Word and element locating data
☆ ☆ ☆ ☆

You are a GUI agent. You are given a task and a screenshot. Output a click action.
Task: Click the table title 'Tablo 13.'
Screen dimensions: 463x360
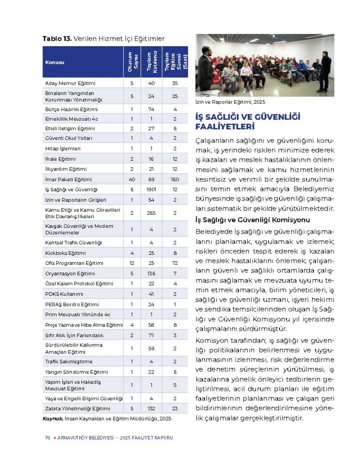tap(57, 39)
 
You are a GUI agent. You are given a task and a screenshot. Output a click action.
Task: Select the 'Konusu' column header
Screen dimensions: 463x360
tap(55, 62)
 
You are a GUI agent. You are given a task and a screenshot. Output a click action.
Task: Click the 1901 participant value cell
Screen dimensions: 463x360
tap(151, 190)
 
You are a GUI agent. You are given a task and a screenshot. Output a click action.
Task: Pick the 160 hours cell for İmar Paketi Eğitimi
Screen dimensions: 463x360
tap(175, 179)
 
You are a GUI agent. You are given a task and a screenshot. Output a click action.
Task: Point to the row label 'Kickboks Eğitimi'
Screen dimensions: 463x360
tap(66, 253)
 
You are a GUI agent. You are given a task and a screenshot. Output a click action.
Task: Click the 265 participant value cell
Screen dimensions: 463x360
tap(151, 213)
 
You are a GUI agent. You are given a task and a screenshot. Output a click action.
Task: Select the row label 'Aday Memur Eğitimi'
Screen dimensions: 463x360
tap(70, 83)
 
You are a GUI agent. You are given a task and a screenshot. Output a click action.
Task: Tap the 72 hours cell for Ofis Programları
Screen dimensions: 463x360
tap(175, 263)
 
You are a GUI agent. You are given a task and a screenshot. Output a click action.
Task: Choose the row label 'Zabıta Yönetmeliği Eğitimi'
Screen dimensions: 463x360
tap(78, 409)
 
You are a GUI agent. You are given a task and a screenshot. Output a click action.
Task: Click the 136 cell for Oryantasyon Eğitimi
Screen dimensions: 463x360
tap(151, 273)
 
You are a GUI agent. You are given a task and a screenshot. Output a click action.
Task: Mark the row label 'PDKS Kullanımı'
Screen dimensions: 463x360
tap(64, 294)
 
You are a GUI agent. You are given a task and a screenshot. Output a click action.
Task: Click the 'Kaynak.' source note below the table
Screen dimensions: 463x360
tap(53, 419)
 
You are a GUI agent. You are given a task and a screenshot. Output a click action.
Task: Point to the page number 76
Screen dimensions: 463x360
tap(48, 438)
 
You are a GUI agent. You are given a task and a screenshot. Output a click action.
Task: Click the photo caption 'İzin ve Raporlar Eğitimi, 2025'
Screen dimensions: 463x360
tap(230, 102)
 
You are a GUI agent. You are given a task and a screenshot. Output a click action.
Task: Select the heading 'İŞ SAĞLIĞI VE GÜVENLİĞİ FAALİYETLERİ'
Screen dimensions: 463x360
tap(248, 122)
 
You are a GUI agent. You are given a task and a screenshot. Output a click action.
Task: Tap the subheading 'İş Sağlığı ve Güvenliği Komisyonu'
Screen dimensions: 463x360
tap(252, 220)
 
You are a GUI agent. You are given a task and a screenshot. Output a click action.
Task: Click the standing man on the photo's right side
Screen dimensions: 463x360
tap(325, 69)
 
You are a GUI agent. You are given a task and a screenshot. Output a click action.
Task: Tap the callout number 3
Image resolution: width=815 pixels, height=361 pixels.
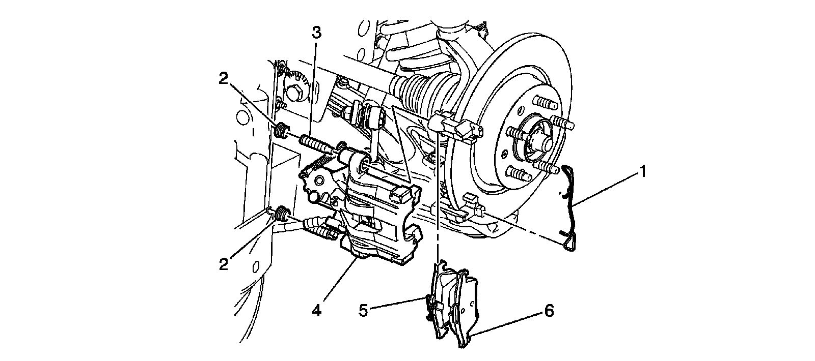tap(316, 34)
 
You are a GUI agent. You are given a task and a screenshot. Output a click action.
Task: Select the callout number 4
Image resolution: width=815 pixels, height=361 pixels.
tap(316, 310)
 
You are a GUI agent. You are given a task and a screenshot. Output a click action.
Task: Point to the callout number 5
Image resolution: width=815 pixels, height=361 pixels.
tap(363, 310)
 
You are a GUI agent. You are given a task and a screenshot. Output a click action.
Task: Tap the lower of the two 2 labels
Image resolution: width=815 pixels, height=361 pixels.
tap(224, 264)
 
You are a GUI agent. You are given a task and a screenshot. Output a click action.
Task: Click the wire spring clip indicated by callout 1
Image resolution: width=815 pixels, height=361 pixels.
tap(570, 208)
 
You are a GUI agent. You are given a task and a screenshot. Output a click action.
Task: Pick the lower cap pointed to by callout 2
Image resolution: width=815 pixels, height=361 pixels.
tap(281, 214)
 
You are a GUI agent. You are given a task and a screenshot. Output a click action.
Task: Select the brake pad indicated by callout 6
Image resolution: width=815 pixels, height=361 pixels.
tap(466, 310)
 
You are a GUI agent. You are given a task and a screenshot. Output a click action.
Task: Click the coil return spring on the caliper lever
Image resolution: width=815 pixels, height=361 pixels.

☆ ☆ ☆ ☆

▶ _Exercise task_:
Rewrite the listing above, replacing "GUI agent" with "screen assistant" wherever it occurs and keeping every other line unchanged. Leave the pictures out of your answer.

▶ _In response_:
You are a screen assistant. You are given a task and a screenshot. Output a click action.
Task: Click the table title 'Tablo 13.'
Screen dimensions: 463x360
tap(57, 39)
 
You are a screen assistant. You are given a task and a screenshot. Output a click action.
Task: Select the 'Konusu' column header
Screen dimensions: 463x360
tap(55, 62)
 
You are a screen assistant. You are given a task and a screenshot. Output a click action.
Task: Click the 1901 participant value cell
Screen dimensions: 463x360
tap(151, 190)
 
You are a screen assistant. You are given a task and a screenshot. Output a click action.
Task: Pick the 160 hours cell for İmar Paketi Eğitimi
Screen dimensions: 463x360
tap(175, 179)
 
You are a screen assistant. You are given a task and a screenshot. Output a click action.
Task: Point to the row label 'Kickboks Eğitimi'
Screen dimensions: 463x360
tap(66, 253)
 
You are a screen assistant. You are given a task and a screenshot. Output a click action.
Task: Click the 265 participant value cell
Screen dimensions: 463x360
tap(151, 213)
 
You are a screen assistant. You are given a task and a screenshot. Output a click action.
Task: Select the row label 'Aday Memur Eğitimi'
Screen dimensions: 463x360
tap(70, 83)
 
You are a screen assistant. You are given a task and a screenshot. Output a click action.
Task: Tap the 72 hours cell for Ofis Programları
Screen dimensions: 463x360
tap(175, 263)
 
You are a screen assistant. You are given a task and a screenshot. Output a click action.
Task: Choose the row label 'Zabıta Yönetmeliği Eğitimi'
Screen dimensions: 463x360
tap(78, 409)
 
You are a screen assistant. You are given a task and a screenshot. Output a click action.
Task: Click the 136 cell for Oryantasyon Eğitimi
Screen dimensions: 463x360
tap(151, 273)
 
You are a screen assistant. You are given a task and a screenshot. Output a click action.
Task: Mark the row label 'PDKS Kullanımı'
Screen dimensions: 463x360
tap(64, 294)
 
You are a screen assistant. You are given a task and a screenshot. Output a click action.
Task: Click the 'Kaynak.' source note below the table
Screen dimensions: 463x360
tap(53, 419)
 
You are a screen assistant. You are given a task and a screenshot. Output a click action.
Task: Point to the page number 76
Screen dimensions: 463x360
tap(48, 438)
 
You are a screen assistant. You are given a task and a screenshot. Output a click action.
Task: Click the photo caption 'İzin ve Raporlar Eğitimi, 2025'
Screen dimensions: 463x360
tap(230, 102)
 
You are a screen assistant. You are given a task and a screenshot. Output a click action.
Task: Select the heading 'İŞ SAĞLIĞI VE GÜVENLİĞİ FAALİYETLERİ'
Screen dimensions: 463x360
tap(248, 122)
 
You are a screen assistant. You are given a task and a screenshot. Output a click action.
Task: Tap the subheading 'İş Sağlığı ve Güvenliği Komisyonu'
Screen dimensions: 463x360
tap(252, 220)
 
You are a screen assistant. You are given a task and a screenshot. Output a click action.
Task: Click the standing man on the photo's right side
Screen dimensions: 463x360
tap(325, 69)
 
You are a screen assistant. You are given a task and a screenshot. Output a click action.
Task: Tap the callout number 3
Image resolution: width=815 pixels, height=361 pixels.
tap(316, 34)
 
You are a screen assistant. You are given a task and a screenshot. Output a click action.
Task: Select the callout number 4
Image resolution: width=815 pixels, height=361 pixels.
tap(316, 310)
 
You are a screen assistant. You are given a task and a screenshot. Output a click action.
Task: Point to the callout number 5
Image resolution: width=815 pixels, height=361 pixels.
tap(363, 310)
 
You are a screen assistant. You are given a task and a screenshot. Output a click action.
Task: Tap the lower of the two 2 labels
Image resolution: width=815 pixels, height=361 pixels.
tap(224, 264)
 
You are a screen assistant. You are given a task and a screenshot. Output a click action.
Task: Click the wire spring clip indicated by callout 1
Image resolution: width=815 pixels, height=361 pixels.
tap(570, 208)
 
You are a screen assistant. You are given a task and a screenshot. Output a click action.
Task: Pick the lower cap pointed to by callout 2
Image resolution: width=815 pixels, height=361 pixels.
tap(281, 214)
 
You are a screen assistant. You are given a task and a screenshot. Output a click action.
Task: Select the brake pad indicated by callout 6
Image resolution: width=815 pixels, height=361 pixels.
tap(466, 310)
 
You are a screen assistant. You are given a task and a screenshot. Output a click action.
Task: Click the coil return spring on the caliper lever
Image resolution: width=815 pixels, height=361 pixels.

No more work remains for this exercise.